Se podría decir que lo que viene a traer este trabajo de Castro es cierta universalidad a la hora de centrarse en la familia. El hijo que llega no trae ningún mensaje, ninguna noticia, no hay ninguna cuestión detrás de la visita más que el cumplir con el rol que le toca. Si lo que había en La Noche era una saturación de los vínculos, donde las prácticas sexuales se volvían cada vez más violentas, acá el vaciamiento afectivo acontece por repetición. La institución familiar se asume como una costumbre más, un estado rígido y criogenizado, y no hay nada que se pueda hacer para cambiarlo. A su vez, si bien todo ocurre en los espacios comunes: cocina, comedor y living, la charla es nula. Más que alguna cordialidad y comentario al pasar, es como si el tiempo mismo hubiese erosionado cualquier lazo pero sin haberlo cortado por completo y eso es algo interesante que propone la película. La falta de trasfondo, de secretos o de conflictos que aunque sea sirvan para encender la chispa de una discusión, los convierte en un puñado de desconocidos que lo único que comparten es la sangre.
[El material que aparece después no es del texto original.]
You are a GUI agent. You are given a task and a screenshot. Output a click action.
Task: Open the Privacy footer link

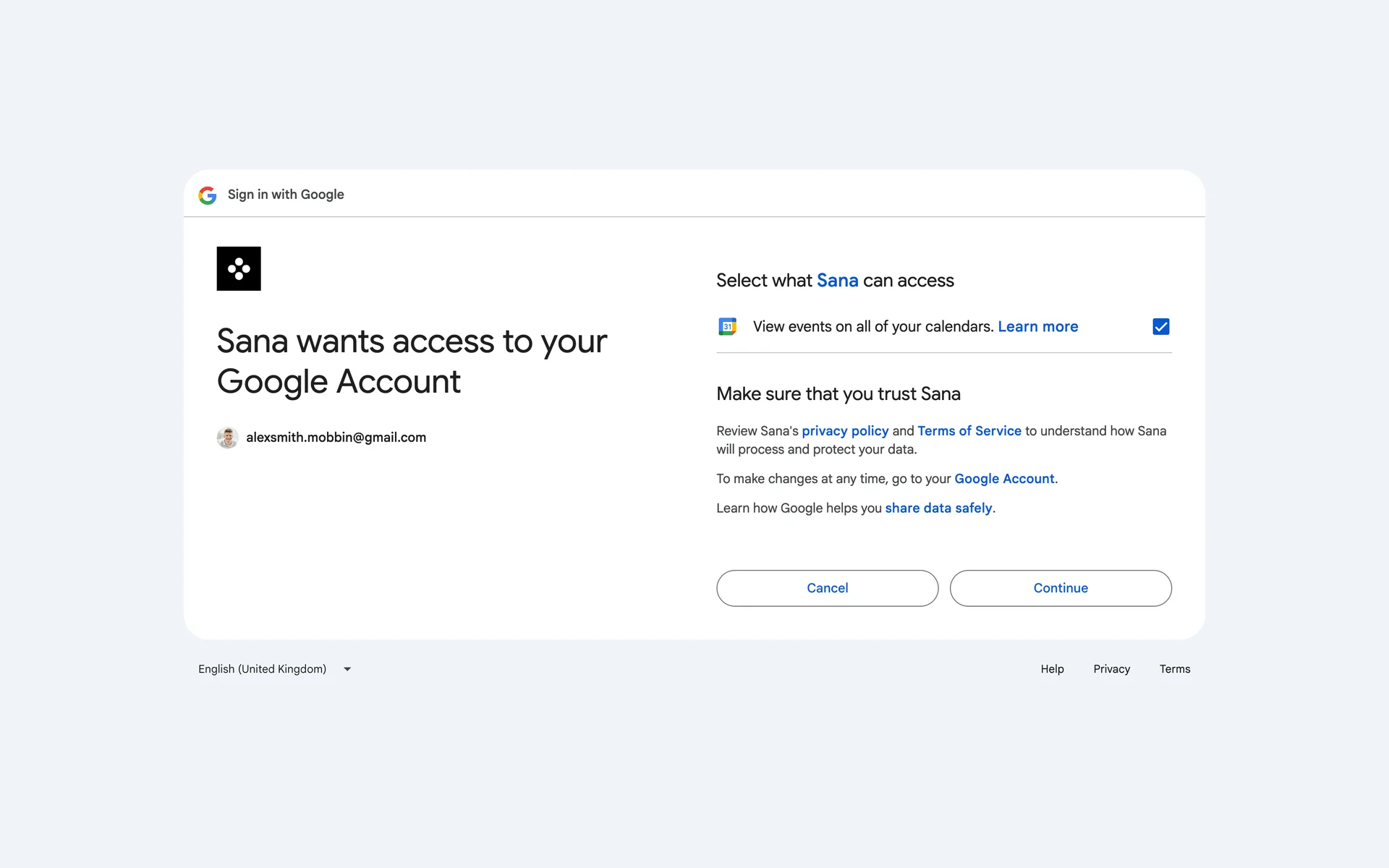[1111, 669]
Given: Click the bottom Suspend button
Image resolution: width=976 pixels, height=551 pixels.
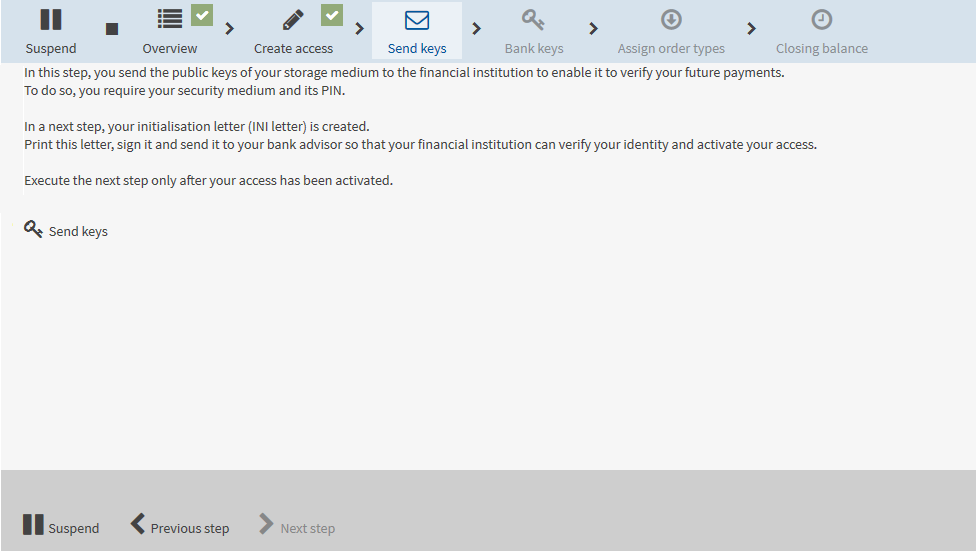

La familia que presenta Castro no es disfuncional ni tampoco conflictiva, sino más bien una común y corriente. La suya en algún sentido refleja la de todos. Acá tenemos una madre que abusa de los fármacos y no suelta el celular, un padre entrado en años que se está quedando un poco sordo, la hermana adulta que todavía no dejó el hogar y dos hermanos que aparecerán para la cena navideña y se irán. Frente a esa mesa, donde el padre sentado en la cabecera es una pieza ausente que no oye ni habla y cuya degradación despierta risas cómplices entre madre e hijo, se ubica el último miembro y no menos importante: el televisor. A lo largo de la película, el aparato se vuelve un personaje más que se traga toda la atención y que de tanto en tanto sopla algún tema banal para estimular algo cercano a una conversación. El cierre lo da la cena de vísperas de Navidad al que se suman a la mesa los dos hermanos restantes con sus hijos. Comen, brindan, miran los fuegos artificiales con una sonrisa en una imagen robada a una publicidad de Coca Cola y vuelven a entrar. Mientras todos duermen, el protagonista sale a fumar a la vereda, tira humo y desaparece de cuadro como una silueta sacada de un film noir, llevándose consigo su misterio, su soledad e intuyo, una ligera satisfacción por haber cumplido otro año más con la misión.